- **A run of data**
══════════════════════════════

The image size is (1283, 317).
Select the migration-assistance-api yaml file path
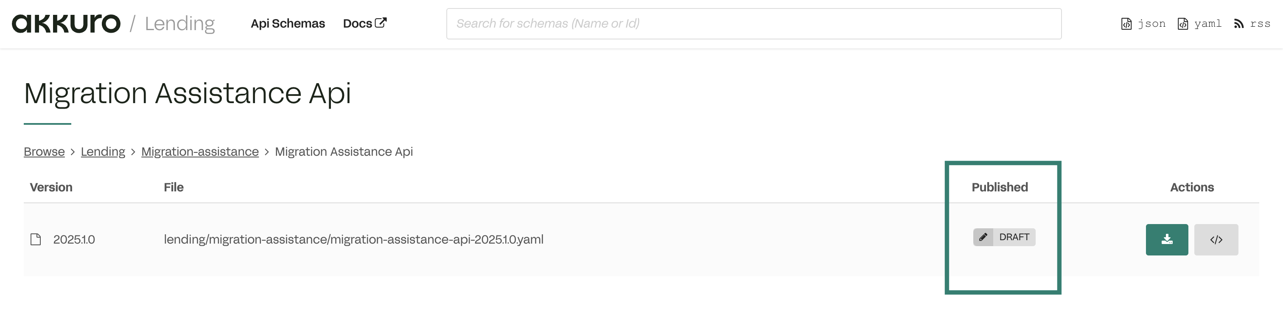[353, 240]
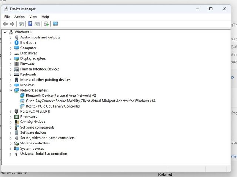Screen dimensions: 237x177
Task: Select Realtek PCIe GbE Family Controller
Action: [53, 106]
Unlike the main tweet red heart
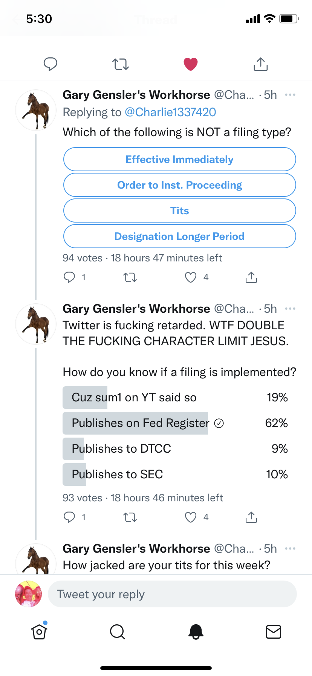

══════════════════════════════

- **WRITTEN EXERCISE**
Render every line of the data above as a JSON list of strings, one string per line, skipping blank lines and omitting the pictures.

- **WRITTEN ANSWER**
[
  "The image size is (1283, 317).",
  "Select the migration-assistance-api yaml file path",
  "[353, 240]",
  "Screen dimensions: 237x177",
  "Task: Select Realtek PCIe GbE Family Controller",
  "Action: [53, 106]",
  "Unlike the main tweet red heart"
]